# [TASK OBJECTIVE]
Read through the lines below and copy the ones holding the string "your".

Stored entries:
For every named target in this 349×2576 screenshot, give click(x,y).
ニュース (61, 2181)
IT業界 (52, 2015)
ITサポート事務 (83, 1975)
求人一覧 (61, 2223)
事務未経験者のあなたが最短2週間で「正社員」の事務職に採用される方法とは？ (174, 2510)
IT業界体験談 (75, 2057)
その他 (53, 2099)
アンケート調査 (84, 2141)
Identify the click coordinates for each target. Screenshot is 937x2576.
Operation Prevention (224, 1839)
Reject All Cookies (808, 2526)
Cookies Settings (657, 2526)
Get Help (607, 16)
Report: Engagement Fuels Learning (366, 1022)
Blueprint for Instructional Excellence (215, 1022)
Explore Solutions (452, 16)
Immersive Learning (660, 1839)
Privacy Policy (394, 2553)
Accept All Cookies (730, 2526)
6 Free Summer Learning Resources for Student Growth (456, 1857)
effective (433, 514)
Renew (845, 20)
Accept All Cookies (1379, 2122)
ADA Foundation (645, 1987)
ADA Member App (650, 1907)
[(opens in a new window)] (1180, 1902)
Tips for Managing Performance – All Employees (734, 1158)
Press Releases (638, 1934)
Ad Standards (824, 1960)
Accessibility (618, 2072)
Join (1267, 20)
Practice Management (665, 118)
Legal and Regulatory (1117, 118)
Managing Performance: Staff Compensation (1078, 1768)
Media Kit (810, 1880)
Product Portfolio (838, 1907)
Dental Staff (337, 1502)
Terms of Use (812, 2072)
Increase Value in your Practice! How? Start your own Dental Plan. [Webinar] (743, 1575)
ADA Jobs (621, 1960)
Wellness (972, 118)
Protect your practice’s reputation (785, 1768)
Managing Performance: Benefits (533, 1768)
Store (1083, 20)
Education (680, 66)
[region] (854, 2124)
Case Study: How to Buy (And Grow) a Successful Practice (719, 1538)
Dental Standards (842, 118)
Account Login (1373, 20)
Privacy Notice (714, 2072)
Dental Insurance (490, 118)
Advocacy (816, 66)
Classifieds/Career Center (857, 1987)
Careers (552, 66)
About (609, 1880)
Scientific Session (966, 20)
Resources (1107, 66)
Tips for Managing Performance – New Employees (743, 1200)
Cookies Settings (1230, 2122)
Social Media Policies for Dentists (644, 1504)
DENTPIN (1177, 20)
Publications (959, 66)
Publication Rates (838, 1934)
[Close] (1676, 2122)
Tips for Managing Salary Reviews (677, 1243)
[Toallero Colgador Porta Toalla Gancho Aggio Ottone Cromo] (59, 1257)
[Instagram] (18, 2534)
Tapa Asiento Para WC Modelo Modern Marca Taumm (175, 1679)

# [ANSWER FOR THIS EXERCISE]
Increase Value in your Practice! How? Start your own Dental Plan. [Webinar] (743, 1575)
Protect your practice’s reputation (785, 1768)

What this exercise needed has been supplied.